I suggest to accept this paper without any changes.

Review #2
By Eetu Mäkelä submitted on 20/Apr/2015
Suggestion:
Major Revision
Review Comment:

The article is well written and describes an interesting tool. However, the majority of the contents have already been published elsewhere, and the section that is new (section 6 on evaluation and impact) is unfortunately to my mind the weakest of them.

Thus, while I actually think the work does deserve to be published already because the revisited sections are here written much more clearly than in their original formulations, I suggest a major revision to fully bring about also the new potential I see in the evaluation and impact section.

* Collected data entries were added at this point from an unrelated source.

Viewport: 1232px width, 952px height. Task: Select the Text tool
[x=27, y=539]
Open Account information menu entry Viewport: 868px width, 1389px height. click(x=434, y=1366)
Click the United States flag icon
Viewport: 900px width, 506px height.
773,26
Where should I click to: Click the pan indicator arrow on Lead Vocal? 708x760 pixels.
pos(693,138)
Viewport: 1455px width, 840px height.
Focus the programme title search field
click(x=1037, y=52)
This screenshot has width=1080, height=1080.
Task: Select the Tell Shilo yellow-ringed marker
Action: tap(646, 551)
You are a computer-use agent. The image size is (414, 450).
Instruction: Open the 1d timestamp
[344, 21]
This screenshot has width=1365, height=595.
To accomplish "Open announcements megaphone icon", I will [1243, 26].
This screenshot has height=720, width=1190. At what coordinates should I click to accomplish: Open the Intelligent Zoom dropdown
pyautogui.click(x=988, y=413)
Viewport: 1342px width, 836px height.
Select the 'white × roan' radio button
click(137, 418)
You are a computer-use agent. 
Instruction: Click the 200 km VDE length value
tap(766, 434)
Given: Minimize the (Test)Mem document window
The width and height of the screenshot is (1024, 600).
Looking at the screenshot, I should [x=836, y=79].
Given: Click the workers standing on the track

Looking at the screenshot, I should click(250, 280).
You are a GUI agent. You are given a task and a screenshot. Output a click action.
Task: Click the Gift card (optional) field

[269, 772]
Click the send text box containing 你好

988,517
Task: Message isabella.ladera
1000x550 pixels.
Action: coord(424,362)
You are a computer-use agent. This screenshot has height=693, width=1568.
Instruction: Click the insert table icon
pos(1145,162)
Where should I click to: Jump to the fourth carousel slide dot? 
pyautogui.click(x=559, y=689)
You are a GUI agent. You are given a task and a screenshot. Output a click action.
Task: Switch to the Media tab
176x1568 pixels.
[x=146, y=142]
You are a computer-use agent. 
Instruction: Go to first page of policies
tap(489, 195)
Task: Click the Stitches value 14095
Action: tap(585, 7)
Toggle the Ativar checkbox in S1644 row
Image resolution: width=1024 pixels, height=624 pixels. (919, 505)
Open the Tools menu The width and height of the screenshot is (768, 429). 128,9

In that section, while a range of statistics is presented, either do they not actually shed light on the tool, or the analysis is too shallow. For example, various usage statistics are presented: number of loads (is this the number of sessions or the number of page loads?), number of endpoints used, as well as the number of distinct users and their geographic spread. All these statistics tell that the tool is used by a large number of people - but nothing else concerning the tool itself. Then, most popular endpoints, query sizes and session lengths are presented in separate tables and graphs. While these do say something about the tool, they are not analyzed very deeply in the text, and alternate formulations could say much more.

(As an aside, what does the session length graph actually measure? First you talk of session length in sessions, but then move to talking about session length in steps? Are you really talking about number of query steps per session [without regard to how many and how long actual queries this is comprised of]?)

As examples of what could be done, it would be interesting to for example cross-reference the number of users with the amount of sessions to discover how many users are single-time users and how many are repeat users. Similarly, it would be interesting to know if the power users use SPARKLIS mainly against a single endpoint, or as a general purpose tool. Further, do the power users create more complex queries (both in terms of length as well as number of advanced features such as aggregates) than one time queriers (suggesting that users organically learn to use the tool better)? Or if not, is query complexity an external issue, correlating with endpoint (thus intimating that the tool itself is truly general purpose)? In general, how many queries contain filters, aggregates, unions or other complex algebra (at present, this interesting bit is referred to only in text, while this if anything in my mind would warrant a more formal analysis by table or graph, as deeper cross-analysis would point to 1] how important it is for the tool to be able to cover these and 2] how easy are such queries to manifest using the tool)?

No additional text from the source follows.